:: Available data
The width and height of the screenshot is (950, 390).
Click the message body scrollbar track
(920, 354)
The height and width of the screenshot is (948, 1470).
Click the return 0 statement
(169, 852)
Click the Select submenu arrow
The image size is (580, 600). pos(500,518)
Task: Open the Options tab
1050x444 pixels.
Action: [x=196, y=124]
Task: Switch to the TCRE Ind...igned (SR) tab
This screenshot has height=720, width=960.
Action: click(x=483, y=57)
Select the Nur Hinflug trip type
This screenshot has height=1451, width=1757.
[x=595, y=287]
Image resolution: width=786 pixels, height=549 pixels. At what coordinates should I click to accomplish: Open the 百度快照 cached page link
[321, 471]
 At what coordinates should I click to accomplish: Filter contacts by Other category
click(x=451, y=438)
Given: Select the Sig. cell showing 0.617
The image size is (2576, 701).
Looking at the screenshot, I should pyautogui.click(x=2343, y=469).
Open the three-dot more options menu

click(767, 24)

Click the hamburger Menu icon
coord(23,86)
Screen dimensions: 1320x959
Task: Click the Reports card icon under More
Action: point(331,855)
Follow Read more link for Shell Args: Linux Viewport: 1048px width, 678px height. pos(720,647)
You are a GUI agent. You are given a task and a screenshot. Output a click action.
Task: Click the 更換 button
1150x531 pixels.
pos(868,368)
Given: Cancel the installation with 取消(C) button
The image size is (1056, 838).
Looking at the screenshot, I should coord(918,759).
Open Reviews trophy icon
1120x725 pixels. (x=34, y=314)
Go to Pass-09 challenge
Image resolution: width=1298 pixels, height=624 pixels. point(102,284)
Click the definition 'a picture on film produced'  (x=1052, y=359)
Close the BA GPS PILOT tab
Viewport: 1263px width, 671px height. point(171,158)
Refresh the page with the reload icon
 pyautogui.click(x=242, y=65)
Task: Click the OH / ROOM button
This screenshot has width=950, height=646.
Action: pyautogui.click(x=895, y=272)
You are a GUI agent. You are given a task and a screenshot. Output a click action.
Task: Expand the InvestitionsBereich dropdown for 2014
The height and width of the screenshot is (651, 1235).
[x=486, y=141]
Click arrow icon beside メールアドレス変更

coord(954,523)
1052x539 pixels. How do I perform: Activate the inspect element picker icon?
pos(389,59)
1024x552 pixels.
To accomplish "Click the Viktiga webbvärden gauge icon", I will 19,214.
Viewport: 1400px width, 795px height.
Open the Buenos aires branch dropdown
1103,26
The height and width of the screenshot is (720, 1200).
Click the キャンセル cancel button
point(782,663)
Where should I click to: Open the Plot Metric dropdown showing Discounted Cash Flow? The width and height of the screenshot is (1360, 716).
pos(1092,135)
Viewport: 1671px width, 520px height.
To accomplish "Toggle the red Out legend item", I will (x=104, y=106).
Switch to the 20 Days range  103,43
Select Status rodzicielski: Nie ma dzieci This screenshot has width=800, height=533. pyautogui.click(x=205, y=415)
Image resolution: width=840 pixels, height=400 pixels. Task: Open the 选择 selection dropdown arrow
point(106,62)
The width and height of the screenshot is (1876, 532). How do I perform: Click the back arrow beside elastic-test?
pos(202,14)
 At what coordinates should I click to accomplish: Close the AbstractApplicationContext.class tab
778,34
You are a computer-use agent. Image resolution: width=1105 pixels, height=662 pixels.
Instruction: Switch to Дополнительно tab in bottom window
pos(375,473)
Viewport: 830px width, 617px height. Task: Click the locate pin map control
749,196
::::
Exercise instructions:
Go through the records above and repeat each one exactly.

Output for this task:
The width and height of the screenshot is (950, 390).
Click the message body scrollbar track
(920, 354)
The height and width of the screenshot is (948, 1470).
Click the return 0 statement
(169, 852)
Click the Select submenu arrow
The image size is (580, 600). pos(500,518)
Task: Open the Options tab
1050x444 pixels.
Action: [x=196, y=124]
Task: Switch to the TCRE Ind...igned (SR) tab
This screenshot has height=720, width=960.
Action: click(x=483, y=57)
Select the Nur Hinflug trip type
This screenshot has height=1451, width=1757.
[x=595, y=287]
Image resolution: width=786 pixels, height=549 pixels. At what coordinates should I click to accomplish: Open the 百度快照 cached page link
[321, 471]
 At what coordinates should I click to accomplish: Filter contacts by Other category
click(x=451, y=438)
Given: Select the Sig. cell showing 0.617
The image size is (2576, 701).
Looking at the screenshot, I should pyautogui.click(x=2343, y=469).
Open the three-dot more options menu

click(767, 24)

Click the hamburger Menu icon
coord(23,86)
Screen dimensions: 1320x959
Task: Click the Reports card icon under More
Action: point(331,855)
Follow Read more link for Shell Args: Linux Viewport: 1048px width, 678px height. pos(720,647)
You are a GUI agent. You are given a task and a screenshot. Output a click action.
Task: Click the 更換 button
1150x531 pixels.
pos(868,368)
Given: Cancel the installation with 取消(C) button
The image size is (1056, 838).
Looking at the screenshot, I should coord(918,759).
Open Reviews trophy icon
1120x725 pixels. (x=34, y=314)
Go to Pass-09 challenge
Image resolution: width=1298 pixels, height=624 pixels. point(102,284)
Click the definition 'a picture on film produced'  (x=1052, y=359)
Close the BA GPS PILOT tab
Viewport: 1263px width, 671px height. point(171,158)
Refresh the page with the reload icon
 pyautogui.click(x=242, y=65)
Task: Click the OH / ROOM button
This screenshot has width=950, height=646.
Action: pyautogui.click(x=895, y=272)
You are a GUI agent. You are given a task and a screenshot. Output a click action.
Task: Expand the InvestitionsBereich dropdown for 2014
The height and width of the screenshot is (651, 1235).
[x=486, y=141]
Click arrow icon beside メールアドレス変更

coord(954,523)
1052x539 pixels. How do I perform: Activate the inspect element picker icon?
pos(389,59)
1024x552 pixels.
To accomplish "Click the Viktiga webbvärden gauge icon", I will 19,214.
Viewport: 1400px width, 795px height.
Open the Buenos aires branch dropdown
1103,26
The height and width of the screenshot is (720, 1200).
Click the キャンセル cancel button
point(782,663)
Where should I click to: Open the Plot Metric dropdown showing Discounted Cash Flow? The width and height of the screenshot is (1360, 716).
pos(1092,135)
Viewport: 1671px width, 520px height.
To accomplish "Toggle the red Out legend item", I will (x=104, y=106).
Switch to the 20 Days range  103,43
Select Status rodzicielski: Nie ma dzieci This screenshot has width=800, height=533. pyautogui.click(x=205, y=415)
Image resolution: width=840 pixels, height=400 pixels. Task: Open the 选择 selection dropdown arrow
point(106,62)
The width and height of the screenshot is (1876, 532). How do I perform: Click the back arrow beside elastic-test?
pos(202,14)
 At what coordinates should I click to accomplish: Close the AbstractApplicationContext.class tab
778,34
You are a computer-use agent. Image resolution: width=1105 pixels, height=662 pixels.
Instruction: Switch to Дополнительно tab in bottom window
pos(375,473)
Viewport: 830px width, 617px height. Task: Click the locate pin map control
749,196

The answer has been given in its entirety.